Le premier album de Kompromat, sorti en 2019, avait plus que marqué les esprits. En témoignent les dates complètes de la tournée 2025, avant la sortie du deuxième opus. Vitalic revenait grâce à Rebeka Warrior, en laquelle il trouvait une alter-ego pour un duo de choc. Une guerrière qui affichait alors, avec puissance, son goût pour DAF et les vagues d'une electro estampillée années 1980. C'était hargneux et sensuel. La transposition sur scène donnait des concerts à l'abord froid (le physique maigre et crâne rasé de Rebeka conjugué aux paroles en allemand glaçait l'ensemble), avant une montée technophile et rave party intéressante. Depuis, Rebeka a multiplié ses projets, tout en permettant que les uns et les autres se nourrissent et s'influencent.
De cette accumulation naît un premier handicap : pour ce deuxième album estampillé Kompromat, presque six ans plus tard, l'effet de surprise n'y est plus.
Pas grave. Dès "God is on my Side", titre le plus long avec Farah, invitée à compléter le chant, on retrouve ce climat gris-noir, dans lequel l'addition de la langueur et de la mélancolie ont pour somme finale la transe. "Forever", avec Sonia DeVille, est bien méchant également, tempérant sa noirceur par un zest d'acidité lorsque la ligne de crête survient.

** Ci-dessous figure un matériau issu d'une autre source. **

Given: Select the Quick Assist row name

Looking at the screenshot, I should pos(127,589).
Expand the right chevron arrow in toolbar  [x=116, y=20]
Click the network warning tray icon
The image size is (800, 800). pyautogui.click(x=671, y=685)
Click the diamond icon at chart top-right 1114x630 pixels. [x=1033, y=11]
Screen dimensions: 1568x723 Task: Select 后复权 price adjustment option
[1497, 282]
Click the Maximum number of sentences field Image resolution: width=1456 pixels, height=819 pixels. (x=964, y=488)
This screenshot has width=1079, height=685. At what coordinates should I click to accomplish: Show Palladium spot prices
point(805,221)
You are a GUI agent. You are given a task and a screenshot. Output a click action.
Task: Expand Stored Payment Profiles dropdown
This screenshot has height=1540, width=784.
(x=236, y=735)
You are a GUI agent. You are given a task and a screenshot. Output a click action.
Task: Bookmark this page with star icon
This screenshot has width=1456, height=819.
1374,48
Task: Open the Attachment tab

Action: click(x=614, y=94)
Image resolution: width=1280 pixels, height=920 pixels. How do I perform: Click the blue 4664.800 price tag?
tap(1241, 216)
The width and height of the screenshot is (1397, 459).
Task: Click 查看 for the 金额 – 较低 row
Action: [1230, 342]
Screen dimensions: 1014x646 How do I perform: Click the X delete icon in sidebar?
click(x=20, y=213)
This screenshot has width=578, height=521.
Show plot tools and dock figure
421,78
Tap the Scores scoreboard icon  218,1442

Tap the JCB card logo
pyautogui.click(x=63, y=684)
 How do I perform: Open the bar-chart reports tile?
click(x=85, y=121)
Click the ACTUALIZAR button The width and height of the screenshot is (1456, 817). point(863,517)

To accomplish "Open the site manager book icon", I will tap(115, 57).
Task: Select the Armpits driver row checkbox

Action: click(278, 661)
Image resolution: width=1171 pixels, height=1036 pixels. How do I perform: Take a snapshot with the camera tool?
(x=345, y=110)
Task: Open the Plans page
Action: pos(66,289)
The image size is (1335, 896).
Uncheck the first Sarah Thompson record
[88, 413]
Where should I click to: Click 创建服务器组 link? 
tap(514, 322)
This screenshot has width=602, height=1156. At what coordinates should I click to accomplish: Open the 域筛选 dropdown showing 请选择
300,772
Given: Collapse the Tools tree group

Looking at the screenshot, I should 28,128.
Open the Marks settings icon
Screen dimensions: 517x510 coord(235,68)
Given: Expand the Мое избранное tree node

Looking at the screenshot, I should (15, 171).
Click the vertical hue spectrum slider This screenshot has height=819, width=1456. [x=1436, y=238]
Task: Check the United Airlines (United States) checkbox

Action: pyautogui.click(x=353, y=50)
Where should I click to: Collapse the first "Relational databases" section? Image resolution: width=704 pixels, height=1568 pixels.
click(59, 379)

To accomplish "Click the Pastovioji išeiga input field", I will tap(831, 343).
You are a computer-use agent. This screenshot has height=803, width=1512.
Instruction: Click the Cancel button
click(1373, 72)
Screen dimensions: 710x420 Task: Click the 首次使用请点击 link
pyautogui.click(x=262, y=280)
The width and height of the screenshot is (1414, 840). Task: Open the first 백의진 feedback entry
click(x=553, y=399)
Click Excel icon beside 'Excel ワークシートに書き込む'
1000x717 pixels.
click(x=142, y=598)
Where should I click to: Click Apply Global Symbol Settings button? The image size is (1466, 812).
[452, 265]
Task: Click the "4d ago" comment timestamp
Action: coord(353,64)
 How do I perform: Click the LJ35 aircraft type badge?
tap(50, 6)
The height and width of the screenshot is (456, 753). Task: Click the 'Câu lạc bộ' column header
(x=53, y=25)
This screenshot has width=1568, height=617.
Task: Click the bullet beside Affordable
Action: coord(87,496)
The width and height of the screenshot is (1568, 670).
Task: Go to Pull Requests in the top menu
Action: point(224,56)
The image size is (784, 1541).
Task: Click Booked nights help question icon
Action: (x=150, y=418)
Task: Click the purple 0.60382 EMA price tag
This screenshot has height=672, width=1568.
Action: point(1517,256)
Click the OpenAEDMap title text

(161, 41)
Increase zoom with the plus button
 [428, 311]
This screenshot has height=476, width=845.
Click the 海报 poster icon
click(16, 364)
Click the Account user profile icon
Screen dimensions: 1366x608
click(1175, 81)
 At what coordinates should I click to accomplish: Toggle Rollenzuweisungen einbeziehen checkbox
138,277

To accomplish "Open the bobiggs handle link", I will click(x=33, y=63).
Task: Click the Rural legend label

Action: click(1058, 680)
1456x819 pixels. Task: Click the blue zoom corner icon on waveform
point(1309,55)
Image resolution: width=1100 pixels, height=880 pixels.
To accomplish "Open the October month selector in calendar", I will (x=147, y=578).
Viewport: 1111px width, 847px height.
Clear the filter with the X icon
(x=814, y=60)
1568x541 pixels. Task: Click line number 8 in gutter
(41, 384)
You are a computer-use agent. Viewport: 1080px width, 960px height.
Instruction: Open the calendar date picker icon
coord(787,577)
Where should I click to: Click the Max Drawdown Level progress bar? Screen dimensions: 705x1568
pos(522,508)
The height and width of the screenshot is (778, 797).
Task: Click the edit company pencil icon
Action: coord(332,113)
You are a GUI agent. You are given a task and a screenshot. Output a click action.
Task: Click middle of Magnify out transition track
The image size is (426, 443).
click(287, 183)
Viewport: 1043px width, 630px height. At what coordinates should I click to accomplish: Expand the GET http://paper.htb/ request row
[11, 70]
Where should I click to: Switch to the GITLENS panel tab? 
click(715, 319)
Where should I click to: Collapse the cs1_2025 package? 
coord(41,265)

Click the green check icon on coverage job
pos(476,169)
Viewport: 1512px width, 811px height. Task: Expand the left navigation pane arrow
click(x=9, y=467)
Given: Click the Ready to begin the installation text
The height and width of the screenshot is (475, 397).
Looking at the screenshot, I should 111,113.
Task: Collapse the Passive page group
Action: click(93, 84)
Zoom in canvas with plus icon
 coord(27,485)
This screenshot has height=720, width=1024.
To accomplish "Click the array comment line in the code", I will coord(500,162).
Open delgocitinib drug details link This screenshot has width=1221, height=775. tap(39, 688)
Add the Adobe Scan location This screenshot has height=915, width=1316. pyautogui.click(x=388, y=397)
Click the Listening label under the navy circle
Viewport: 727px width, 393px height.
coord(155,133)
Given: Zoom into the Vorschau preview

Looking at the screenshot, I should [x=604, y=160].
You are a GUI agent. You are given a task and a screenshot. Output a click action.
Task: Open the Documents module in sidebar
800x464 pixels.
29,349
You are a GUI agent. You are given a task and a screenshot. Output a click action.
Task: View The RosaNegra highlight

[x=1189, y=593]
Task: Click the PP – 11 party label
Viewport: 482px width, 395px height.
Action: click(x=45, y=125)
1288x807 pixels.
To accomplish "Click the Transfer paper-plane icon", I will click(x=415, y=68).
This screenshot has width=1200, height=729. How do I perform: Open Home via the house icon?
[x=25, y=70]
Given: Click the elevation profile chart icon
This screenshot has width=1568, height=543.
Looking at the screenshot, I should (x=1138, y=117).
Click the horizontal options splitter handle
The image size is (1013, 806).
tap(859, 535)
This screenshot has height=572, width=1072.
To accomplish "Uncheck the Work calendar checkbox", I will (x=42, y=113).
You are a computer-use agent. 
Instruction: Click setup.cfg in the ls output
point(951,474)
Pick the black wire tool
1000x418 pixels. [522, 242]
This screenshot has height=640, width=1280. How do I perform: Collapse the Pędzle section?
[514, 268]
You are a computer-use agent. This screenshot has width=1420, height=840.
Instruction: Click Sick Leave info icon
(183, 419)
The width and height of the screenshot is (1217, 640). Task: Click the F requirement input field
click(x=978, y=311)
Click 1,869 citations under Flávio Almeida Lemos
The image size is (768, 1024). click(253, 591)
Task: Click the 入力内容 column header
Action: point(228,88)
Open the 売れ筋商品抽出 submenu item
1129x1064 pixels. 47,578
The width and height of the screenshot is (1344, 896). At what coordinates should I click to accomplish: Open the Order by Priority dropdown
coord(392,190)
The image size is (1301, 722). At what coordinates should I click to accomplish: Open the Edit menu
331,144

Sauf que l'auditeur guette avec la tête sur terre et que, si les titres ont la classe, ils n'ont plus assez d'attaches. Expliquons : le sexuel et groovy "Lift Me up" sonne plus Mansfield.TYA et Sexy Sushi que Kompromat. C'est très bon, mais ça ne cadre pas pour donner une unité. "Très bon" car le texte aux jeux de mots ravageurs est travaillé et qu'on a ce plaisir des vocaux chantés-criés-gémis dont Rebeka s'est fait une spécialité ; la musique prend un coup de fouet sur le final. Plus loin "Playing / Praying" me donne aussi cette sensation d'être du Mansfield.TYA, quand bien même on a ici Vimala Pons et une orchestration plus saccadé façon IDM (une belle partition).
Le problème n'est donc pas dans la qualité du rendu, propre et réfléchi. On a des surprises comme ce break amené avec une progression bien malsaine sur "Playing / Praying" : un long passage déconnecté, qui a la force que s'était donné Portishead au moment de leur album sobrement intitulé 3, quand il fallait casser une image trop collante. Les compositions de ce Kompromat sont toutes singulières et sans perte de qualité, à l'image du turbulent "No Stranger to Heartbreak" agaçant et vitalisant comme un manège de fête foraine (futur tube ?).
Non, ce qui achoppe pour moi, c'est la vision d'ensemble.
Les featurings explosent encore plus le duo.
Je comprends l'envie de se frotter aux autres, d'innover, de repousser ses limites : c'est chose faite et Rebeka est désormais entourée, fonctionne en mode tribal. Mais un album, c'est un tout, un voyage dans une contrée et une réponse au précédent sous le même nom. Lorsque "Only in your Arms" avec Vimala Pons et Sonia DeVille débarque, il fait retomber ce qui le précédait. Il faut un temps d'adaptation pour se plonger dans une autre ambiance. Là encore, le travail vocal est formidable, magnifiant chacune des deux voix (captation maison, mixage de Stéphane Alf Briat) alors que des cloches synthétiques enveloppent le propos. C'est vraiment beau.
Sexe et passion encore dans le duo avec Rahim Redcar : Rebeka et l'artiste aux costumes variés avaient partagé à quelques minutes d'écart la scène du Central Tour d'Indochine. Leur duo se fait plus electro-variété, comme un tube d'il y a quarante ans, mais dopé aux basses contemporaines (le son du synthé qui lance le titre est juste parfait). Un chouia de Desireless dans le chant, pour cette capacité à plonger dans la chaleur du blues, Rahim poussant la voix en un rythme dansant et retenu à la fois (mais la nasalisation, ça ne me convainc pas). Les paroles sont gentiment sexuelles, tout comme sur "Lift Me up". Le titre se révèle vite addictif, il est conçu ainsi.
On a donc une succession de titres, parfois mal rassemblés, et pour lesquels le duo de base s'efface en partie. L'album aurait pu sortir sous un autre nom de projet (Rebeka et Vitalic invitent ?), mon regard aurait été différent. Il reste que sous ce format, et avec une tournée à guichets fermés, ce qui semble se profiler, c'est bien une fête entre gens de bons goûts, bourrée d'invités prêts à utiliser chaque minute de ce disque pour varier les ambiances.